▶ _MATERIAL SHOWN_

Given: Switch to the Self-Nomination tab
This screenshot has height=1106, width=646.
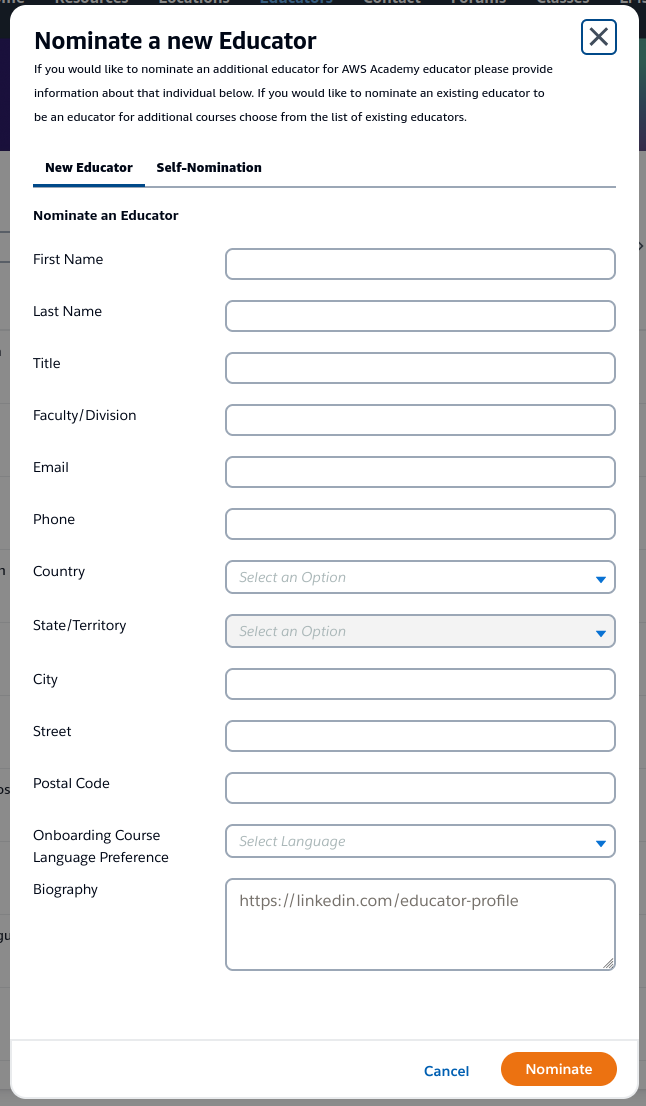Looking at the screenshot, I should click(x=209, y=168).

==

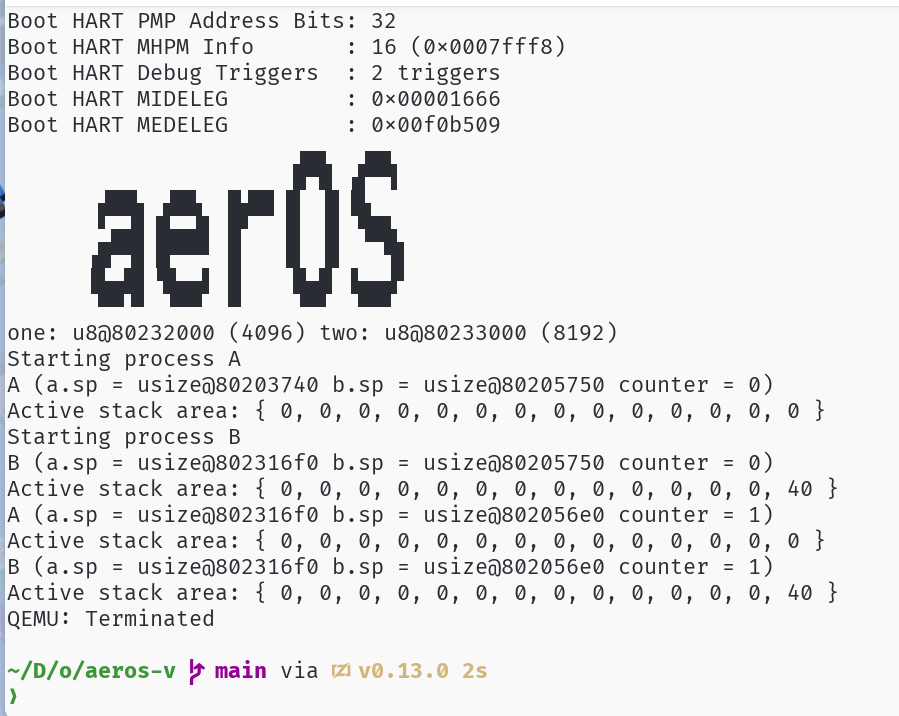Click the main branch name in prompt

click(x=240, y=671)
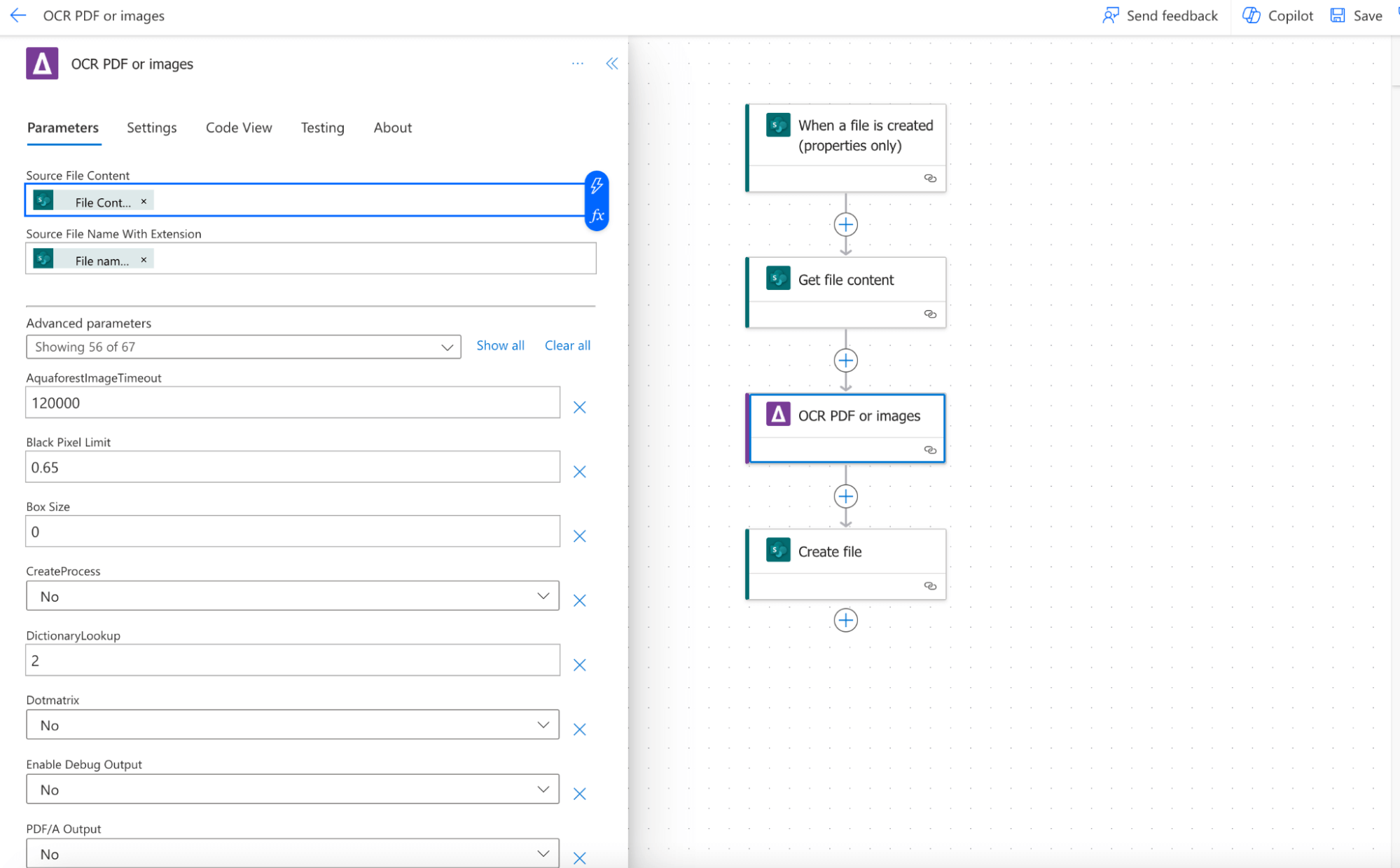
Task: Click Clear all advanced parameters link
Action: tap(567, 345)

---

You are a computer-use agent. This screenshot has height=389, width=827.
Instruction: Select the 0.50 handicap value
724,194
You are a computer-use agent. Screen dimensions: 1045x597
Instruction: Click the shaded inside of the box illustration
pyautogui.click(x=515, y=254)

▶ _TASK STATEMENT_
Work out how many lines above have the string "computer" in them, and give only the number.

▶ _RESULT OF THIS EXERCISE_
2